Secondhand Smoke Exposure in Lakota Homes
In collaboration with the Cheyenne River Sioux Tribe of South Dakota and Northern Arizona University, BHCAIH is conducting an innovative research project to address secondhand smoke exposure (SHS-e) in Lakota homes. With smoking prevalence as high as 50% among Lakota people, the consequences of SHS-e are evident among this population. Furthermore, the expanded use of commercial tobacco products for ceremonial and cultural practices is creating challenges not seen in non-American Indian communities. Therefore, eliminating SHS-e in a culturally appropriate manner is fundamental to decreasing morbidity and mortality among Cheyenne River Sioux Tribe nonsmokers.

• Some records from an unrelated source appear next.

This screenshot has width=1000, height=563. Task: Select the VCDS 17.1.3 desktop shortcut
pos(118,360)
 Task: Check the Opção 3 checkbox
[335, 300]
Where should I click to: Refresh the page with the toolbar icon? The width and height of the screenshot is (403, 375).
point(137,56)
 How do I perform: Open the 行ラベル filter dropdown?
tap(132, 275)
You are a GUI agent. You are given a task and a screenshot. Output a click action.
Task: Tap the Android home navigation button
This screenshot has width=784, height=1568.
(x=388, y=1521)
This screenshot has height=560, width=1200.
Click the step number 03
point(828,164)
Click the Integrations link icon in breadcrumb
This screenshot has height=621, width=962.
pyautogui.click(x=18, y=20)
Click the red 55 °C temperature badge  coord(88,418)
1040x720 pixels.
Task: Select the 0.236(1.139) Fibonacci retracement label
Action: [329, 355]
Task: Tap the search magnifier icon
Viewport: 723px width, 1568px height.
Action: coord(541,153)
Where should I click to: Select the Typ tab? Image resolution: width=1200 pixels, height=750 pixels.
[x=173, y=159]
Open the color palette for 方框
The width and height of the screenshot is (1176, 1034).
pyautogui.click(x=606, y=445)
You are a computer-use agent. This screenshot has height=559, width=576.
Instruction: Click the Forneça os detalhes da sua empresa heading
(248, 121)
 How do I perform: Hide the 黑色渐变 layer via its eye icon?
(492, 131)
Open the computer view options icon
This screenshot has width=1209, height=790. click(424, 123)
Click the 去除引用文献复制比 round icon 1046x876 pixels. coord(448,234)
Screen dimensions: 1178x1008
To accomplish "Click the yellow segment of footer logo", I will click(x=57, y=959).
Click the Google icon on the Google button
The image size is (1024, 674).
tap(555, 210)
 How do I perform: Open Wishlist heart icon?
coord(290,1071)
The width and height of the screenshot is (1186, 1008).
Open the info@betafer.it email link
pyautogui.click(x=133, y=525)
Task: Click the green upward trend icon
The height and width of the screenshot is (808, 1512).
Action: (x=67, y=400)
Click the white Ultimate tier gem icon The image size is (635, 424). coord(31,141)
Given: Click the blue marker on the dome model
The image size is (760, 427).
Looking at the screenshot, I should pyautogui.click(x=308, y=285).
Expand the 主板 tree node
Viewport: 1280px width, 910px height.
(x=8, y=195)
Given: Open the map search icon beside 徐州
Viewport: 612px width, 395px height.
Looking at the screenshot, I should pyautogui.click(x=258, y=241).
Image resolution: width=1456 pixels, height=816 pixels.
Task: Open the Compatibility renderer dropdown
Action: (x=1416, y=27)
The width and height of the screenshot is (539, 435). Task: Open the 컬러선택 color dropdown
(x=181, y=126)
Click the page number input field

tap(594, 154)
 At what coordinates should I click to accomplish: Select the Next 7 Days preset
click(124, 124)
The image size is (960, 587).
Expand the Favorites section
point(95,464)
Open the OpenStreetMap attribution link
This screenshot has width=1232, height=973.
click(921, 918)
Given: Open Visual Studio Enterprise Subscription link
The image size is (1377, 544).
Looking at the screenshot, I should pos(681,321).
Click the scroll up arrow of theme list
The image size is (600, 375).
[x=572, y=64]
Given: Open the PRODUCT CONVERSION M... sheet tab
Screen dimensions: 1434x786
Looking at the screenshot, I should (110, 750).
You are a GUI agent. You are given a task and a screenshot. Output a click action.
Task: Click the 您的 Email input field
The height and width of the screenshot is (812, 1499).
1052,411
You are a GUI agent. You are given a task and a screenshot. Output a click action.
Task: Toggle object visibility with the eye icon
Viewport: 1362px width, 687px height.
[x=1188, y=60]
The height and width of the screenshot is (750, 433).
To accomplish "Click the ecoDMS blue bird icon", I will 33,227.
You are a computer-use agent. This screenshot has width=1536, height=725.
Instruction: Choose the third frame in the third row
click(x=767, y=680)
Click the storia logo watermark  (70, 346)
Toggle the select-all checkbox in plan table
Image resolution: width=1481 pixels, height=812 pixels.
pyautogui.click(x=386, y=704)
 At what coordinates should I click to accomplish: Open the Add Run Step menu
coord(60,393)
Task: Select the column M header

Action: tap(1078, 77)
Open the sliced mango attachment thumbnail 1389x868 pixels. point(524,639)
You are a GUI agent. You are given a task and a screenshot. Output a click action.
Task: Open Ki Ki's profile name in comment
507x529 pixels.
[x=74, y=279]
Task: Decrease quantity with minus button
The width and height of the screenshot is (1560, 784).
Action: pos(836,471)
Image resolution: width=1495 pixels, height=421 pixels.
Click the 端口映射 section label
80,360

The primary study objective for this NIH-R01 funded project is to develop and test a culturally relevant intervention to encourage adoption of smoking restrictions in Cheyenne River Sioux Tribal households where nonsmokers are present. Through a randomized controlled trial, we are testing advocacy training both with and without urinary biomarker feedback. Biomarker feedback is an intervention method that can give personalized information—like levels of urinary tobacco-specific pro-carcinogen markers—back to individuals in order to characterize evidence of the negative sequelae of smoking in the household. This study appears to be the first to use biomarker feedback with adult nonsmokers for advocacy efforts.
Our Specific Aims are to:
1) Assess knowledge, attitudes and beliefs about SHS-e and perceived barriers to adoption of smoking restrictions in tribal member households on the Cheyenne River Sioux Tribe Reservation. Based on our prior work we expect that few participants know about the dangers associated with SHS-e. We expect that few have smoke-free homes.
2) Augment, implement, and evaluate a nonsmokers’ urinary cotinine and carcinogen biomarker feedback intervention on the adoption of household smoking restrictions. We expect that the nonsmoker adults who receive advocacy training with urinary biomarker feedback will be more likely to affirm that smoking restrictions are needed within their households than those just receiving advocacy training only.
3) Determine the effect of the intervention on health-related quality of life 6 months after implementation of advocacy and biomarker feedback intervention. We hypothesize that the intervention will be associated with improved health-related quality of life, beyond any improvement experienced by advocacy training-only control group.